Work to complete:
1) Answer these from the voting agreement:
(a) Under the laws of which state is DCT Component Systems, Inc. a corporation?
(b) Under Section 1(a), who directs how each Shareholder votes?
(c) Which section does Section 1(a) name as the source of exceptions?
2) Quote the voting agreement from "(a) Voting Agreement." up to and including "Section 1(d) below.".

Source passage:
- - - -

VOTING AGREEMENT
THIS VOTING AGREEMENT (hereinafter referred to as the "Agreement") is
made and entered into this 1st date of July, 1996, by and among DCT COMPONENT
SYSTEMS, INC., a Michigan corporation (hereinafter referred to as the
"Company"), XXXXX XXXXXX XXXXXXXXX, III and XXXXX X. XXXXX (hereinafter
collectively referred to as the "Shareholders" and individually as a
"Shareholder"), and XXXXXX XXXXXXXXXXX, as the representative of NOBLE
INTERNATIONAL, LTD., a Michigan corporation ("Noble"):
Section 1. Voting Agreement.
(a) Voting Agreement. Each Shareholder shall vote all Voting
Securities (as hereinafter defined), whether now owned or hereafter acquired by
such Shareholder, and any Voting Securities that such Shareholder shall
otherwise have the right or power to vote, and/or to take action by written
consent, on all matters of any character whatsoever, only in such manner as may
be directed by Noble, except as otherwise provided in Section 1(d) below.

- - - -

[Rows of pointing data]
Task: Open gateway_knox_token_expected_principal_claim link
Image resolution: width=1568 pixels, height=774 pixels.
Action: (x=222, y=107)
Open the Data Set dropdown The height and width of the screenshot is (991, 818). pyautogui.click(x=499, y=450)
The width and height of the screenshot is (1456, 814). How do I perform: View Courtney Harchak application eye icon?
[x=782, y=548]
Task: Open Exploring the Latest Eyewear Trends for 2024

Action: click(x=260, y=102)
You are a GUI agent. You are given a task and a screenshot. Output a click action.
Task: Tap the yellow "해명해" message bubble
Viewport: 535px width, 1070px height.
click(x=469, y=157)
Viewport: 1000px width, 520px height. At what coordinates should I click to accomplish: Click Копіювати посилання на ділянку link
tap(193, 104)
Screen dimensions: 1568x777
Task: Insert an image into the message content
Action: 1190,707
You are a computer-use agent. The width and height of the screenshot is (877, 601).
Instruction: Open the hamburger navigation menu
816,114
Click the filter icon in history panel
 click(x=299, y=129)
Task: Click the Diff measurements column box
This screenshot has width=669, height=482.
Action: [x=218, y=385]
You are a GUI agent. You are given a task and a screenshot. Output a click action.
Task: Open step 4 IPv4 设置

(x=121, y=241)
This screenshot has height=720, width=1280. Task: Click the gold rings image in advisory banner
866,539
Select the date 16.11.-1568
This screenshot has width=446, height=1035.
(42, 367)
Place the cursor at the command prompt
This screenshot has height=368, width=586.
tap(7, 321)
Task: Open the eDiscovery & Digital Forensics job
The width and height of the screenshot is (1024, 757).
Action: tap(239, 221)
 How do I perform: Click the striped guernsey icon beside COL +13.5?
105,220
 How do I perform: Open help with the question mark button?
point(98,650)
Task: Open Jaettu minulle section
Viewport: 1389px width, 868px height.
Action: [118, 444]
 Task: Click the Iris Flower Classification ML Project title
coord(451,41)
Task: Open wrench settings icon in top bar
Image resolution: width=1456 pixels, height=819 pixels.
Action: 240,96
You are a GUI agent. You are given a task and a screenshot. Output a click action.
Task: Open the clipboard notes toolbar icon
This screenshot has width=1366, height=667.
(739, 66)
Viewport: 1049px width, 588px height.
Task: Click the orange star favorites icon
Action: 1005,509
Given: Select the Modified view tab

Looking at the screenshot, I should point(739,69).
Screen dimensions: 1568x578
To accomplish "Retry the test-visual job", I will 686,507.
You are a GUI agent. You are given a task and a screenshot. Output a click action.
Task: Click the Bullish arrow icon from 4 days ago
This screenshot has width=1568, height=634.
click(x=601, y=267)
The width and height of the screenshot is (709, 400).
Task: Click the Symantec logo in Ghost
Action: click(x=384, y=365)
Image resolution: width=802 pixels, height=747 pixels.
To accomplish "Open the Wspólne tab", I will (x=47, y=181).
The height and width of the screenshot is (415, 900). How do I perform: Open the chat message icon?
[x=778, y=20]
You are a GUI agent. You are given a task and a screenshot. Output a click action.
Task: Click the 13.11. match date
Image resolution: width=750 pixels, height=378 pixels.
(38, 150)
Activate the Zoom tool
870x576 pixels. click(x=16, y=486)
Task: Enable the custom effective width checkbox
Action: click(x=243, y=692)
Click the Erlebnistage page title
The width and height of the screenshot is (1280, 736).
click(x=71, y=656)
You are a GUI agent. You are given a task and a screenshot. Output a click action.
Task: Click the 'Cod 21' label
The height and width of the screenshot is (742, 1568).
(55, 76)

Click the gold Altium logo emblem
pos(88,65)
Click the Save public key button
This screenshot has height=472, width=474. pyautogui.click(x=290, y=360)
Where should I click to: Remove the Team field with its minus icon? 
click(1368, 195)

- - - -

Solutions by task:
1)
(a) Michigan
(b) Noble
(c) Section 1(d)

2)
(a) Voting Agreement. Each Shareholder shall vote all Voting
Securities (as hereinafter defined), whether now owned or hereafter acquired by
such Shareholder, and any Voting Securities that such Shareholder shall
otherwise have the right or power to vote, and/or to take action by written
consent, on all matters of any character whatsoever, only in such manner as may
be directed by Noble, except as otherwise provided in Section 1(d) below.